Phase II Amount
$1,099,996
The machine learning for counterfeit detection research program continues the successful Phase 1 feasibility study of applying machine learning to detect FPGA counterfeits. In Phase 1, Graf Research demonstrated the feasibility of implementing a machine learning based counterfeit detection platform for a single FPGA device and representing data characteristic of repackaged counterfeit devices. The sensor development and FPGA characterization approaches demonstrated in the first phase are generally applicable across FPGA architectures with minimal alterations. The second phase of this program will focus on improving and assessing the efficacy of that machine learning-based solution in classifying counterfeit devices by expanding the feasibility study to a full prototype characterization and machine-learning model-building, training, and classification solution. In addition, the second phase will demonstrate portability of the solution by identifying the features and characterization information necessary for expansion to an MPSoC with artificial intelligence IP cores.

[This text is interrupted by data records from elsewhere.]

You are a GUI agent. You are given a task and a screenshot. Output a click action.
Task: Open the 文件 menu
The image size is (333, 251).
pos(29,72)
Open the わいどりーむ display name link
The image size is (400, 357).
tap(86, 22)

This effort will result in a prototype platform for applying machine learning to detection of counterfeit devices. The envisioned process will be broadly applicable throughout the supply chain using no external equipment. The program focuses on producing a unique dataset resulting from non-destructive evaluation of devices to obtain aging-related data and employing machine learning to classify the data as indicating a device is genuine or counterfeit. Due to the non-destructive approach and lack of reliance on specialized external equipment, once a model is developed for a particular device and counterfeit class, cost of actual deployment into the supply chain is minimal. The solution and demonstration that is ready for Phase 3 technical transition will serve as a non-destructive means for evaluating device authenticity at any point in the microelectronics for weapons systems supply chain.